Exercise:
Only the lines from the one containing "Instruction: Click the" through the end of the entries are to be copied, exactly and without pictures, please.

Stored data

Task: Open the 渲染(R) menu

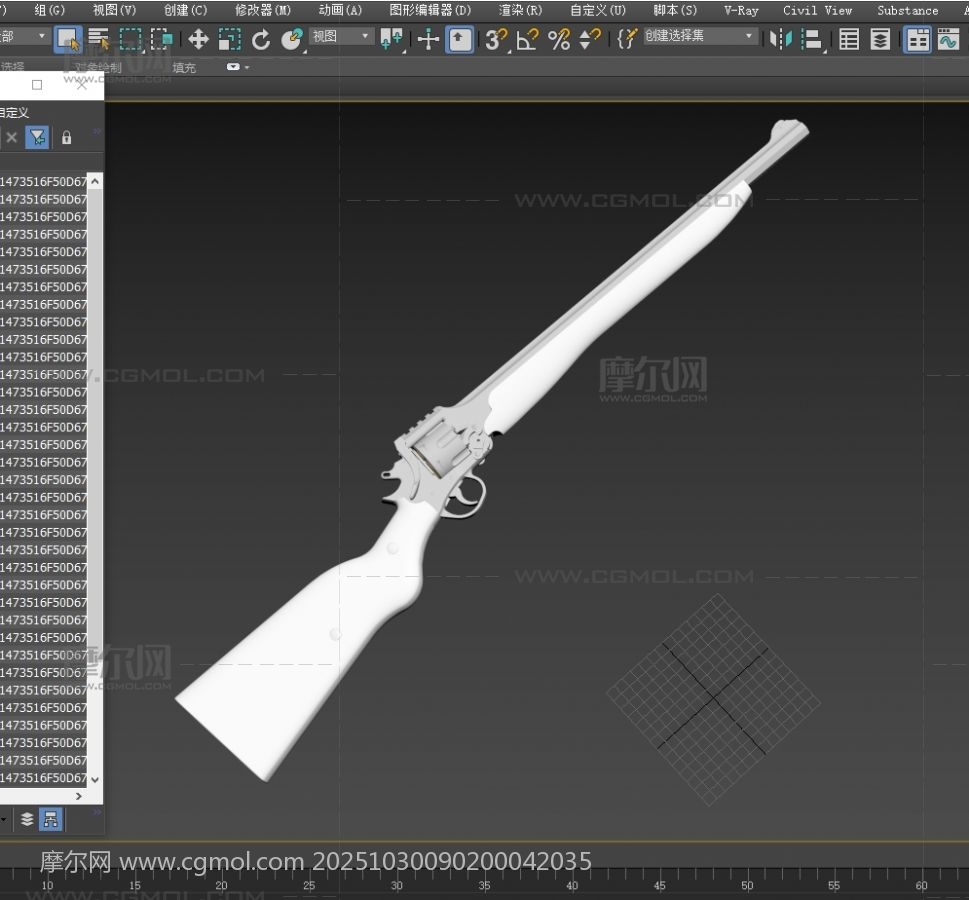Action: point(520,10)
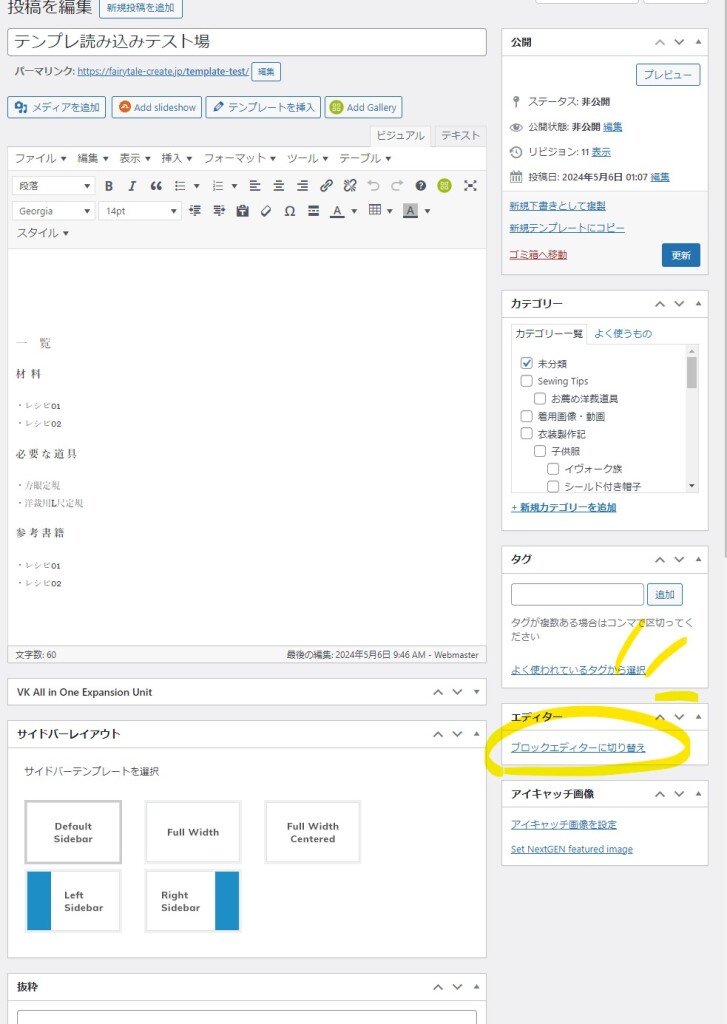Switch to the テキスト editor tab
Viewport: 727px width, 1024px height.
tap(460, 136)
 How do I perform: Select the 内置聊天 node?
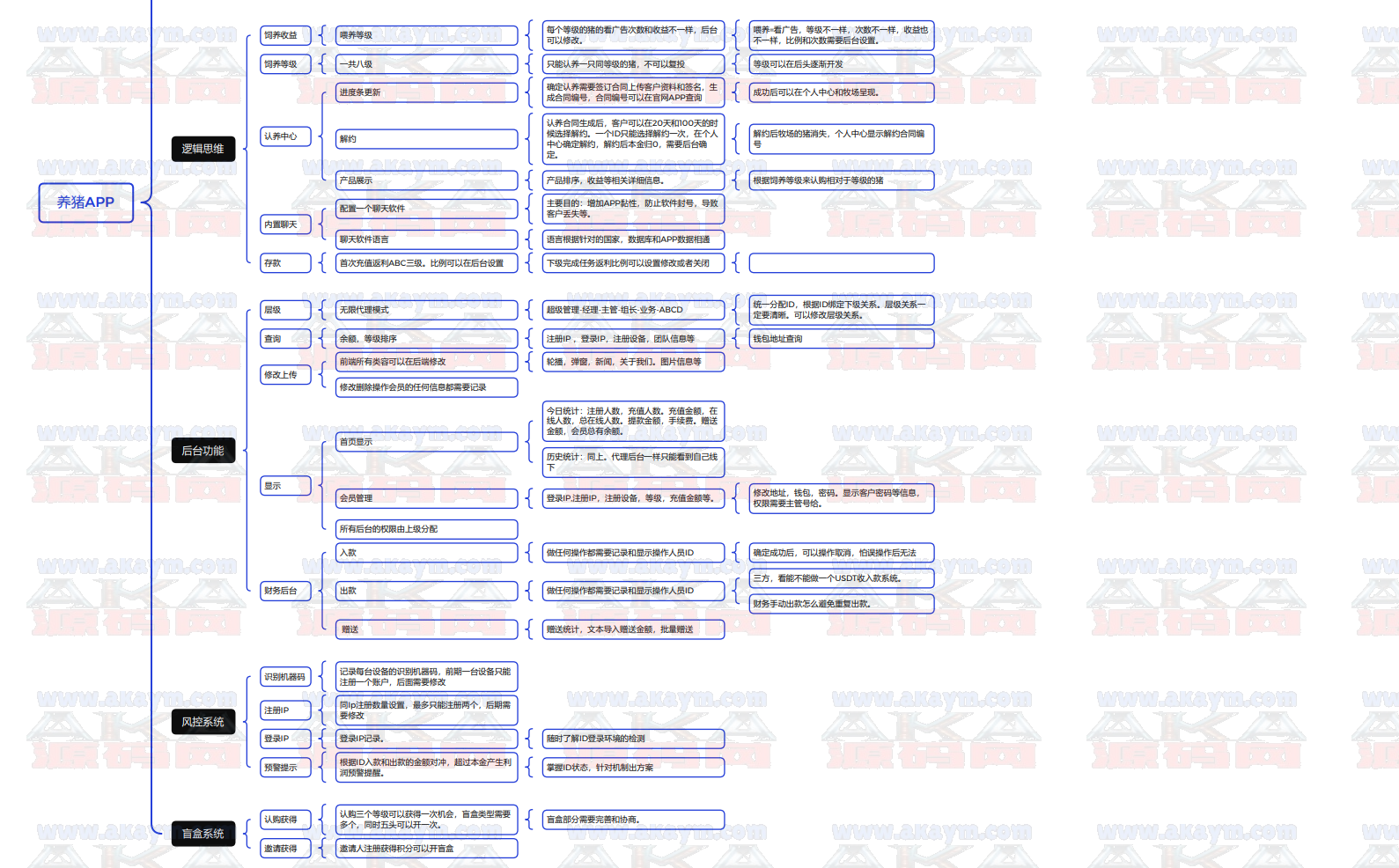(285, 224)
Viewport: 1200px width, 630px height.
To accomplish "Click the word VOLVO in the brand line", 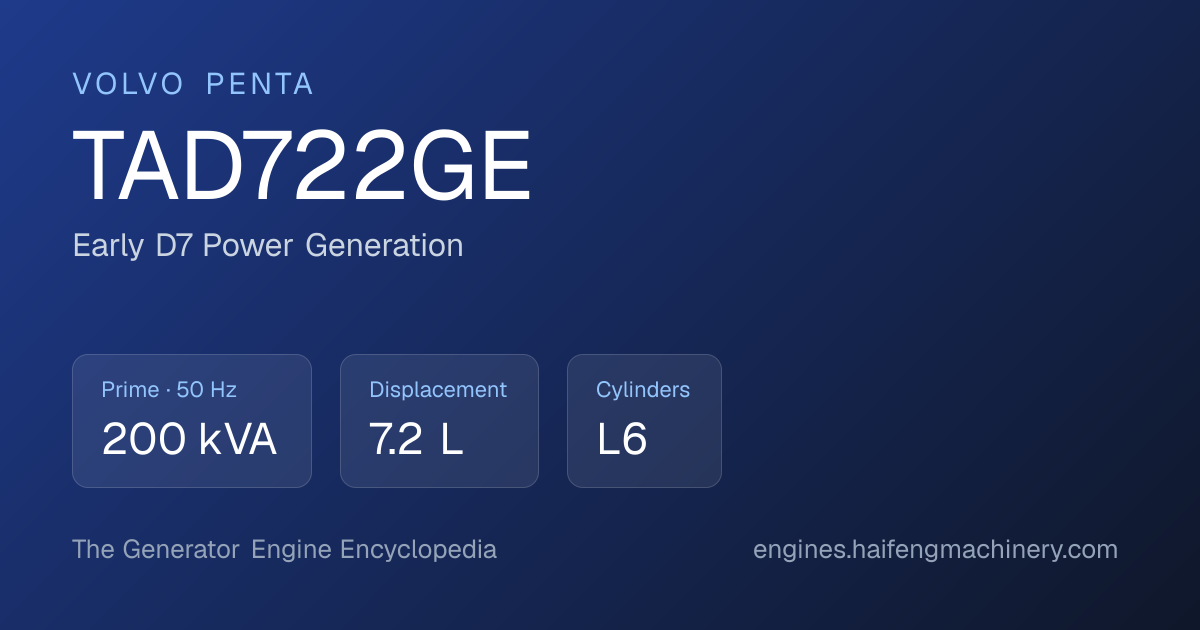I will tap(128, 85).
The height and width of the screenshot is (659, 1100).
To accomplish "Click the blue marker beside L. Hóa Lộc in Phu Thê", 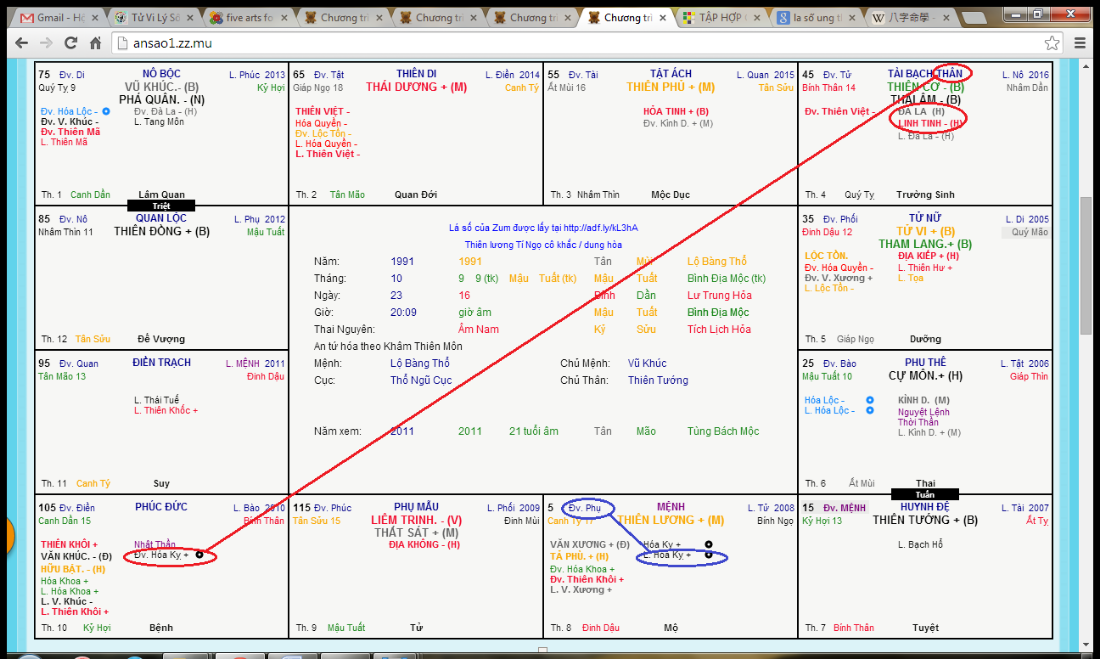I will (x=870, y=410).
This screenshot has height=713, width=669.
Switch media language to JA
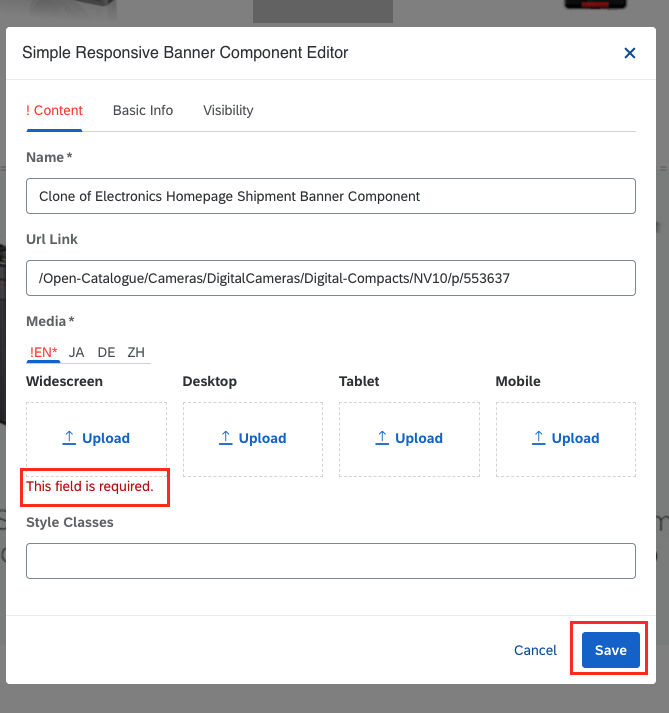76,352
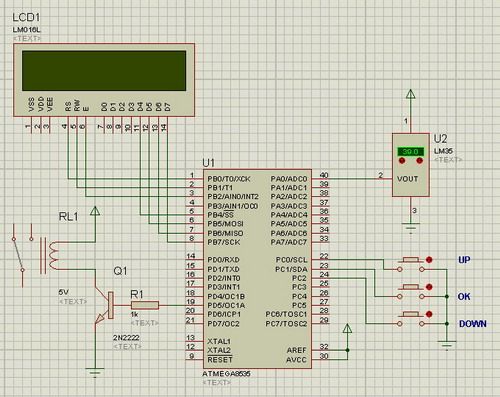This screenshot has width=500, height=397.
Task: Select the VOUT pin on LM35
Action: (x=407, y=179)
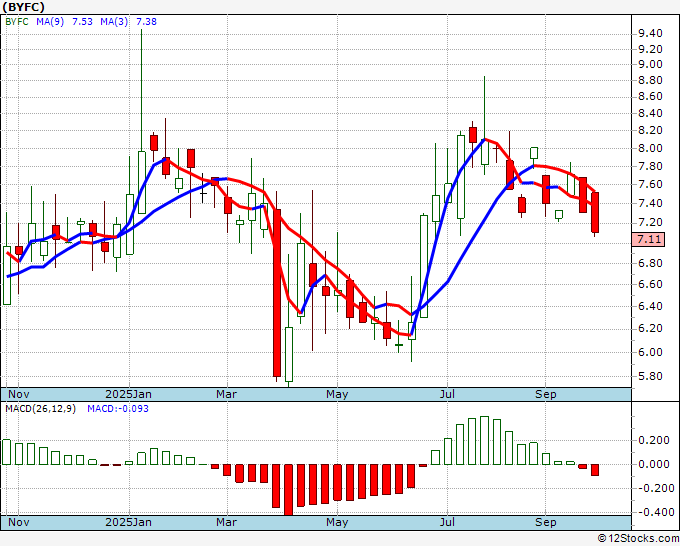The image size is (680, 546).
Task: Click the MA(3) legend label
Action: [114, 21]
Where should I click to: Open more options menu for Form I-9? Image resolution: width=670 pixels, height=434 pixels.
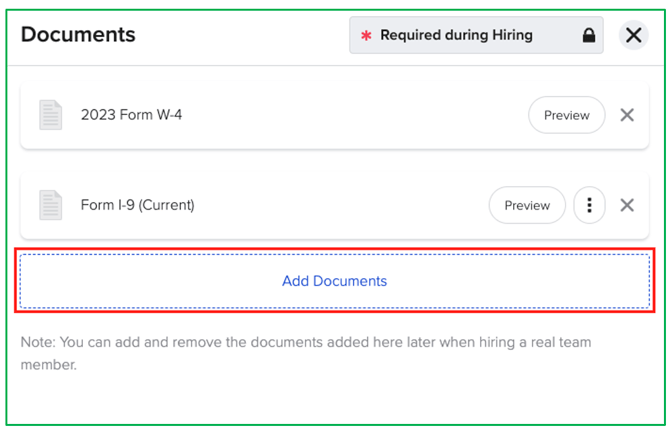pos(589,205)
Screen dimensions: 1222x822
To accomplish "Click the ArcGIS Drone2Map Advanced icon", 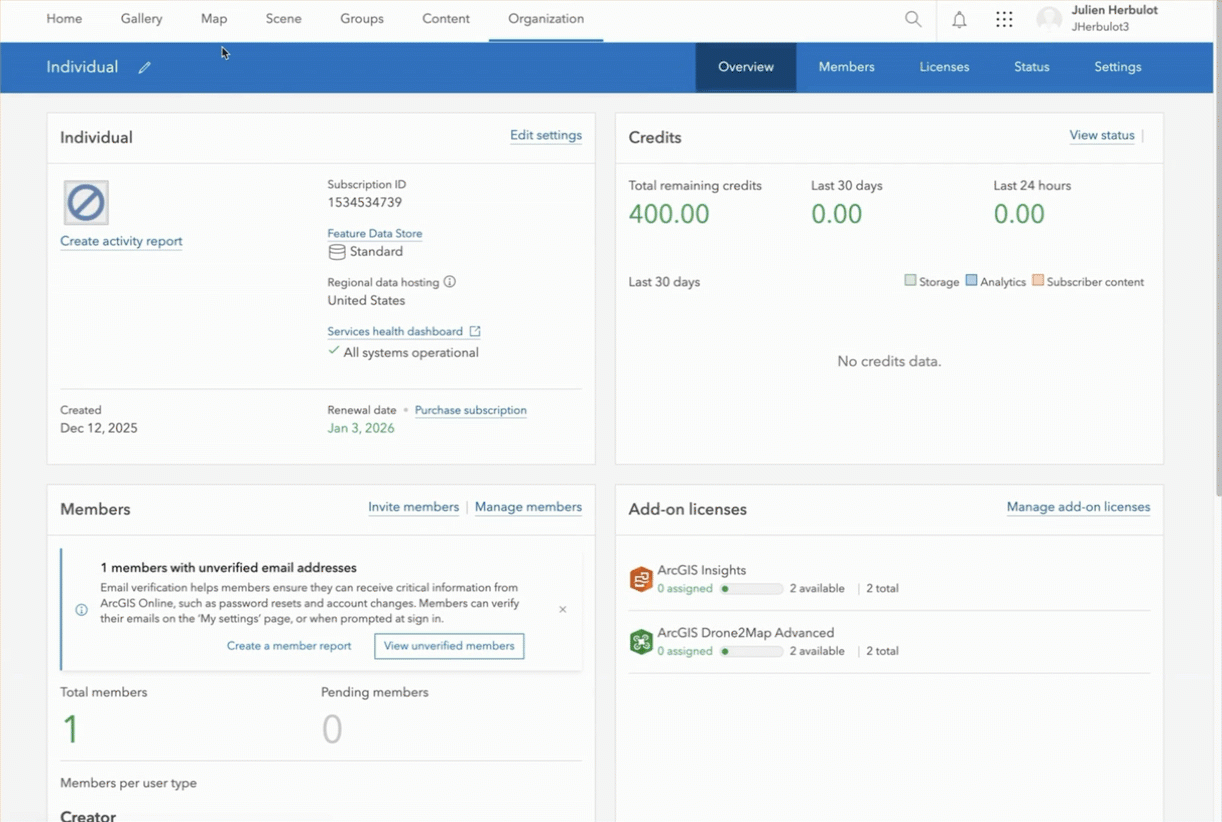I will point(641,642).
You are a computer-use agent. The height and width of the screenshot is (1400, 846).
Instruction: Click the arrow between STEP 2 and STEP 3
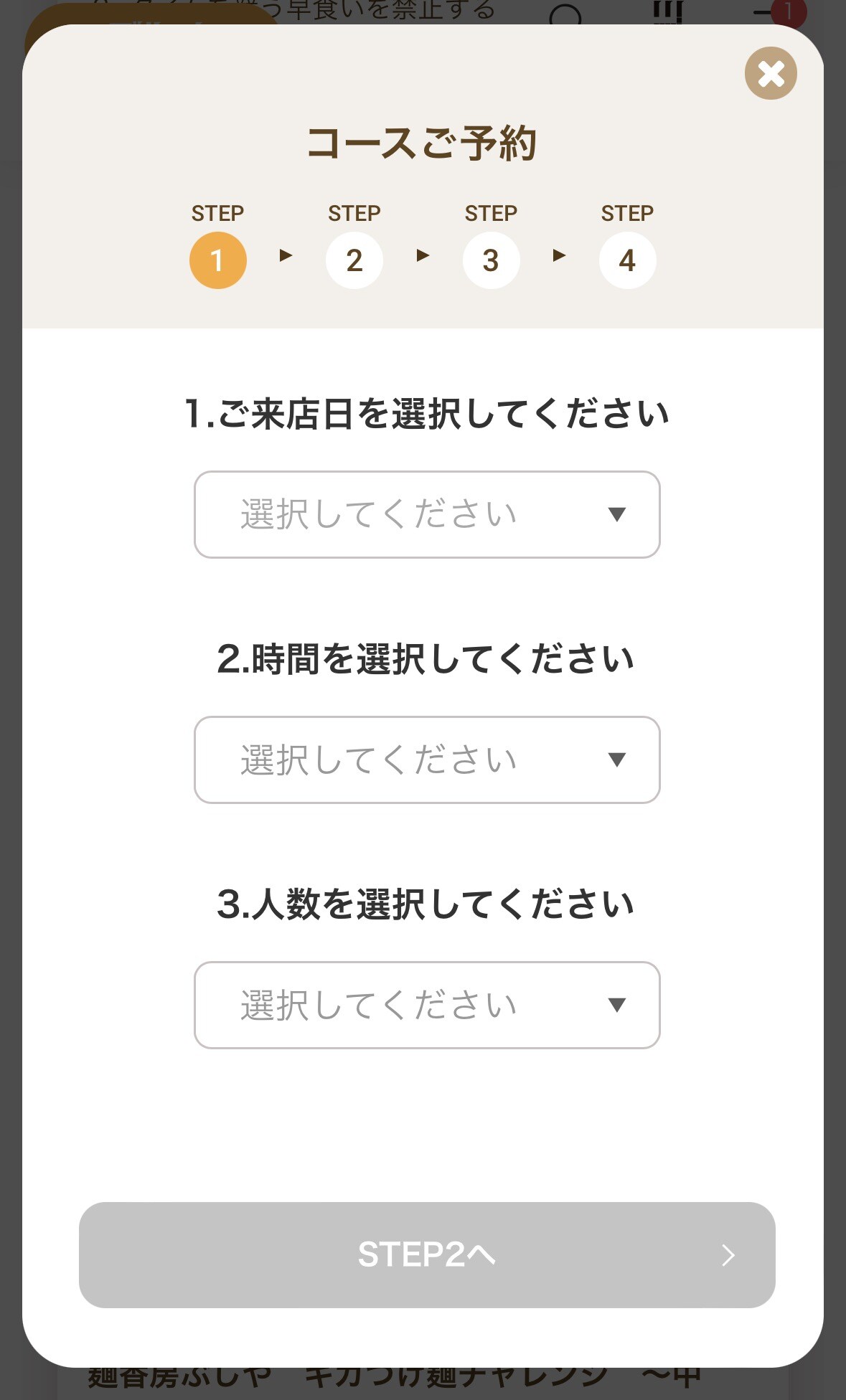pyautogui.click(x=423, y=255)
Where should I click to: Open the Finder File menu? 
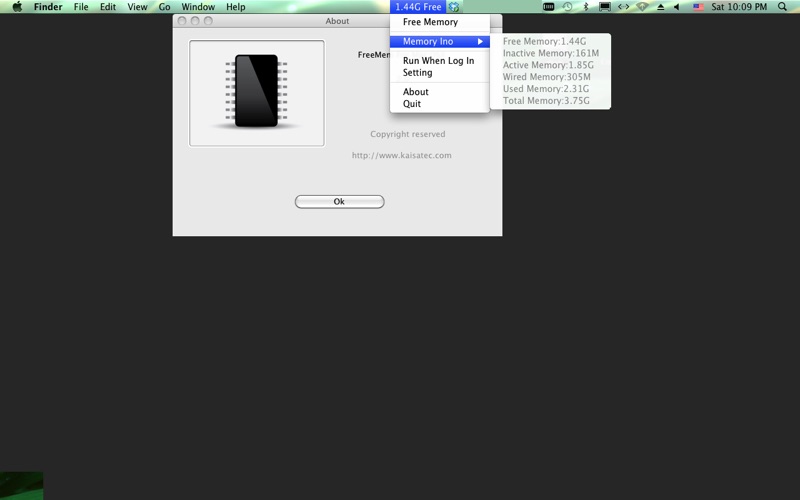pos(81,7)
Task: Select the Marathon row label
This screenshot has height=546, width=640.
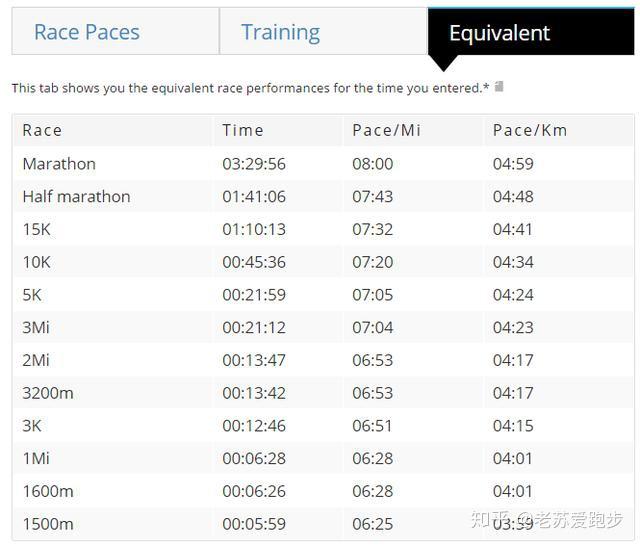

Completed task:
Instruction: Click the arrow between STEP 2 and STEP 3
pyautogui.click(x=423, y=255)
Where should I click to: Open the Finder File menu? 
pos(81,7)
Task: Select the Marathon row label
This screenshot has height=546, width=640.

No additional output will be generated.